_Action item:_
Which lines in the data below contain the word "Игрушки"? Pull each of them out.

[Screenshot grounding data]
===============

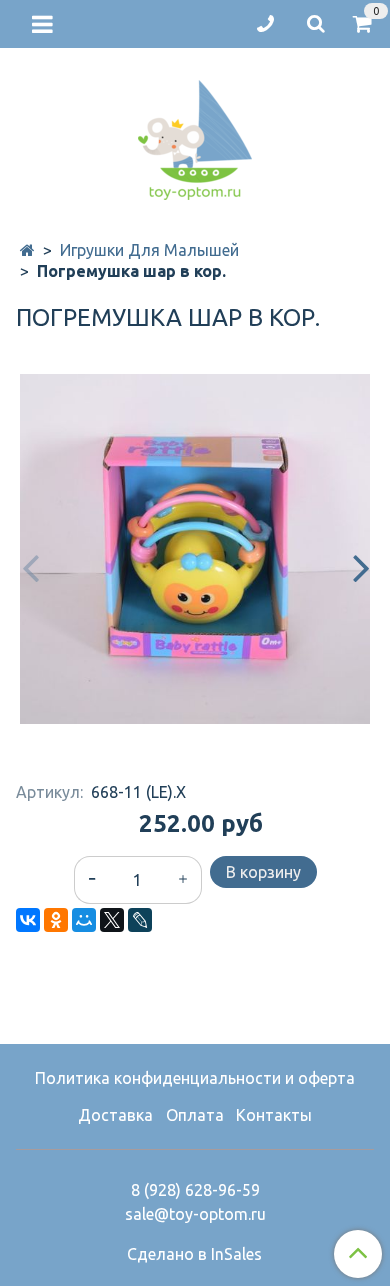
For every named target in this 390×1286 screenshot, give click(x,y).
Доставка (115, 1115)
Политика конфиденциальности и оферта (195, 1078)
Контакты (274, 1115)
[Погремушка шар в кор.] (195, 549)
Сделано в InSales (194, 1254)
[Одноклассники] (56, 920)
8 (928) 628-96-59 (195, 1190)
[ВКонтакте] (28, 920)
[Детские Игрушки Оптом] (195, 135)
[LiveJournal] (140, 920)
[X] (112, 920)
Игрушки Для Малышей (149, 250)
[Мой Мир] (84, 920)
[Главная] (27, 250)
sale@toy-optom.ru (195, 1214)
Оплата (195, 1115)
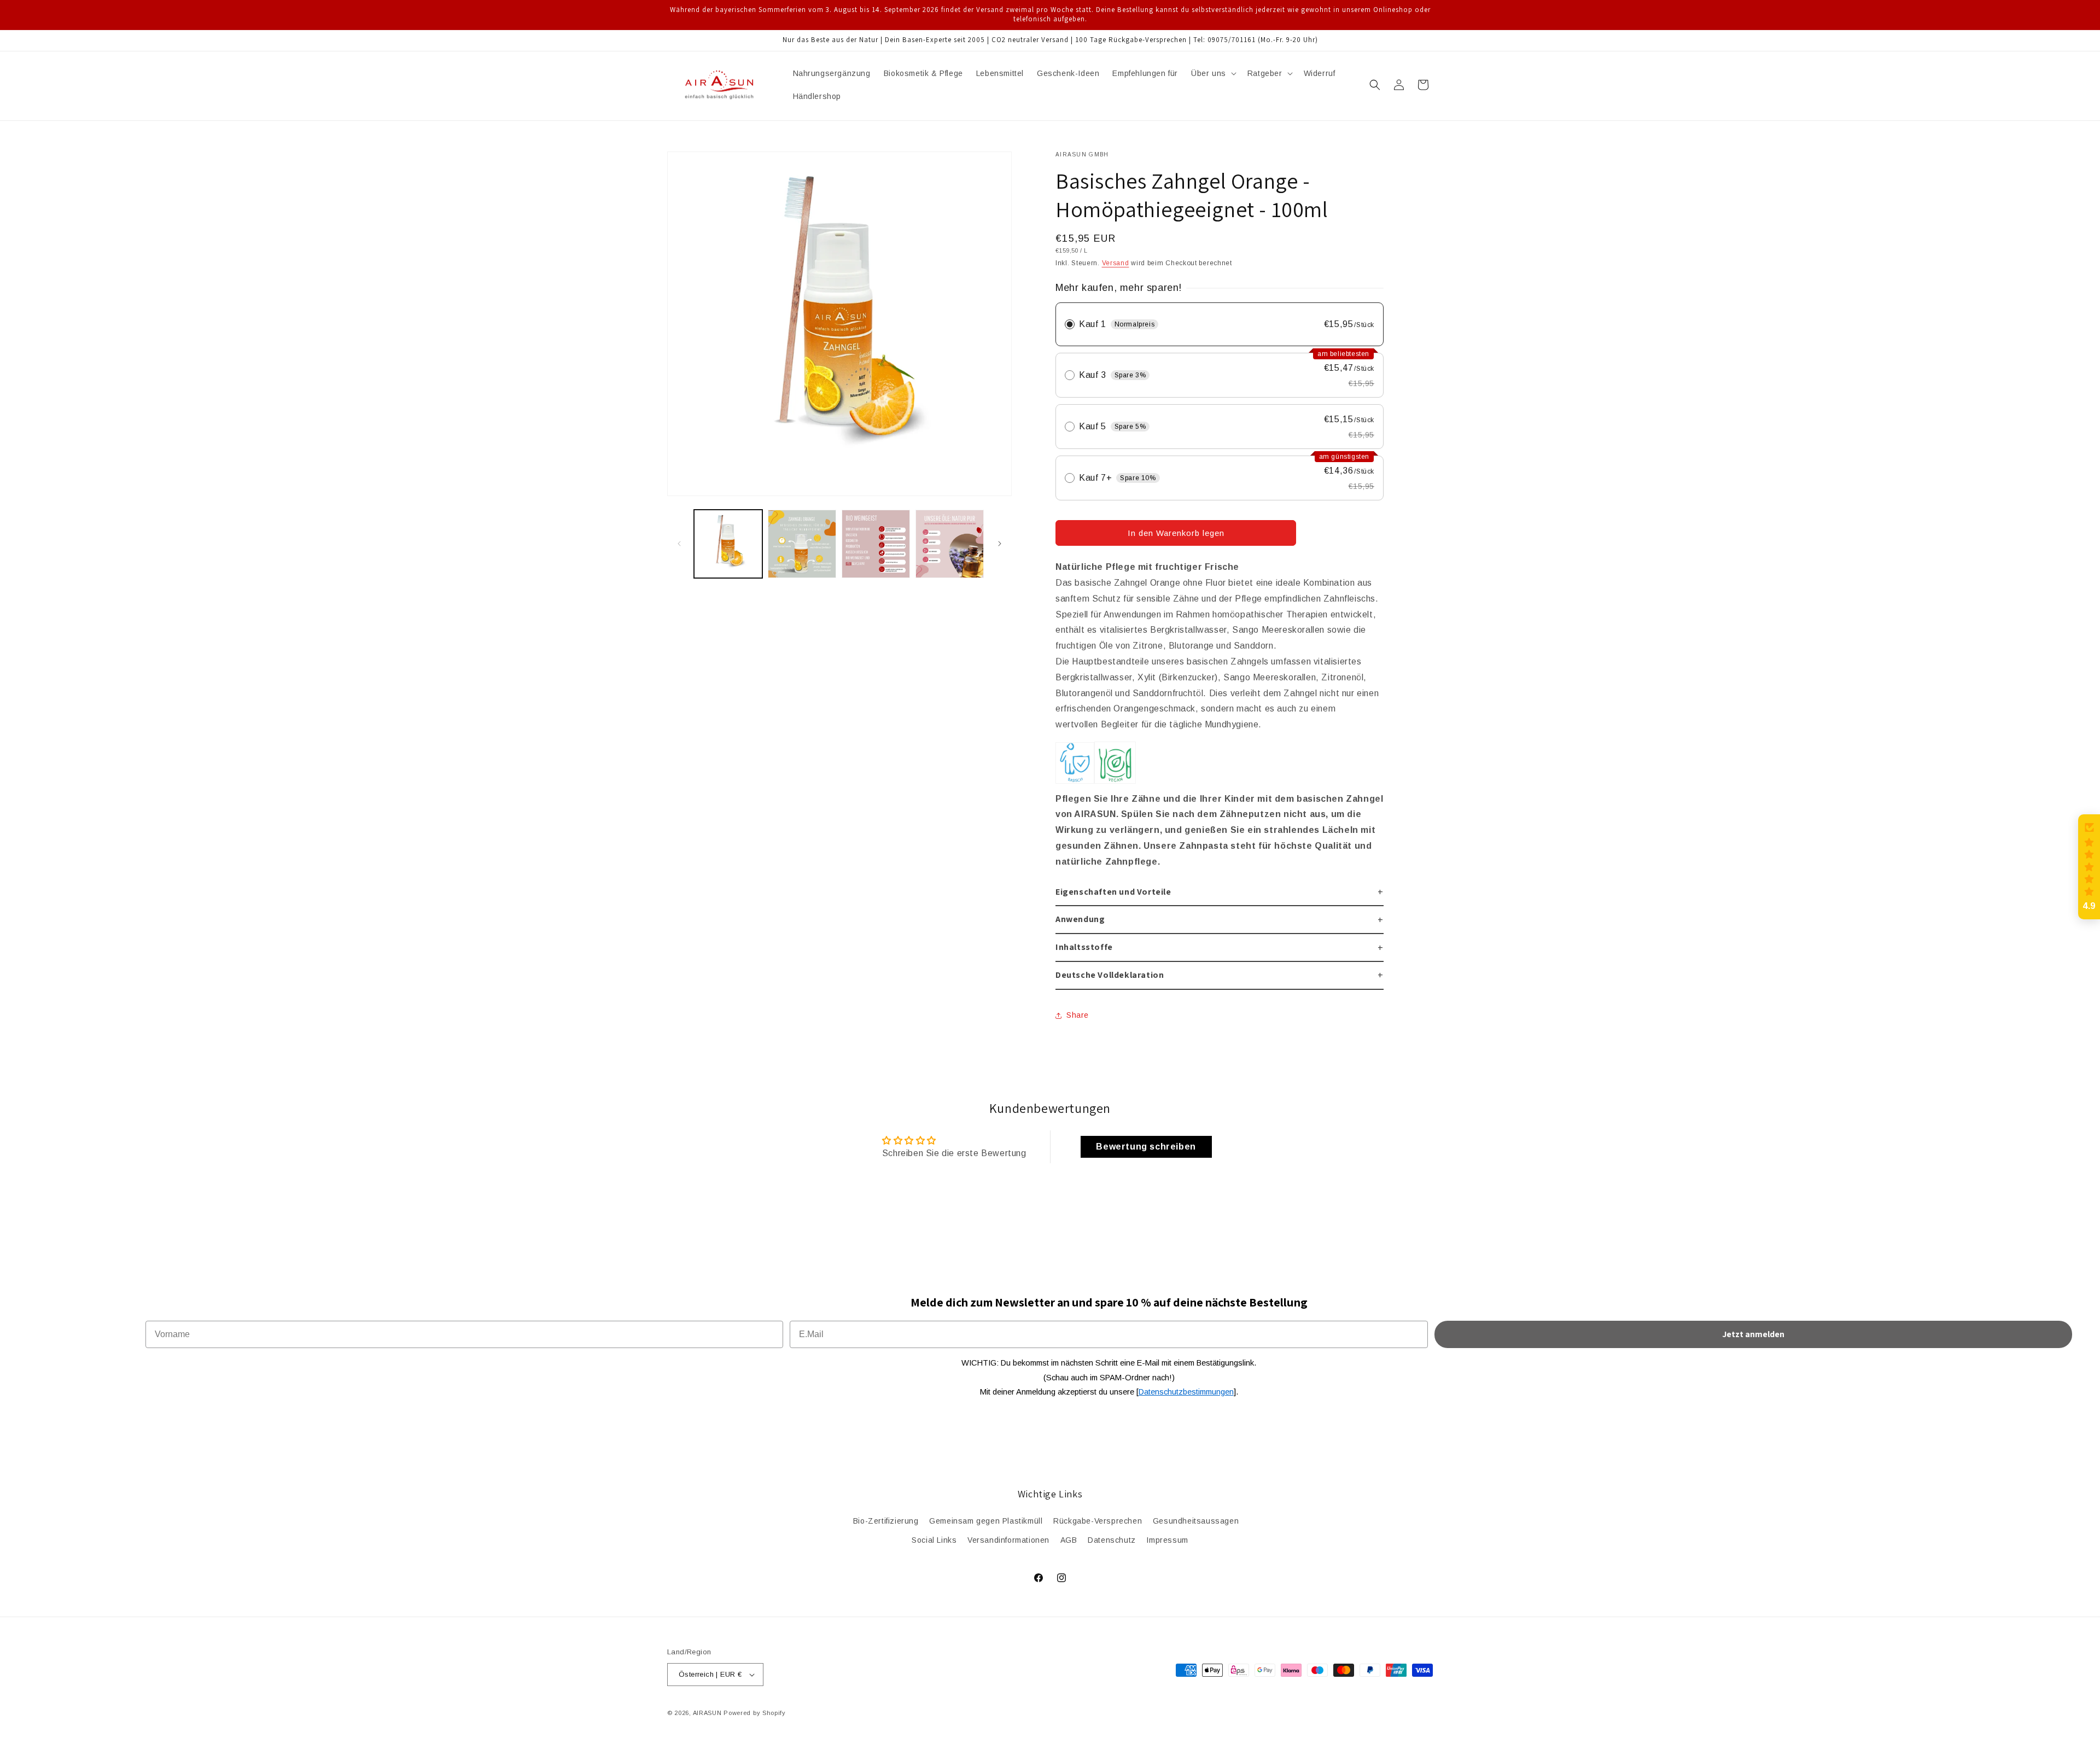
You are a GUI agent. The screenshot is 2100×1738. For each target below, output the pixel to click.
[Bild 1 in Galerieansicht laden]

===============

_Final answer:_
[Детские Игрушки Оптом] (195, 135)
Игрушки Для Малышей (149, 250)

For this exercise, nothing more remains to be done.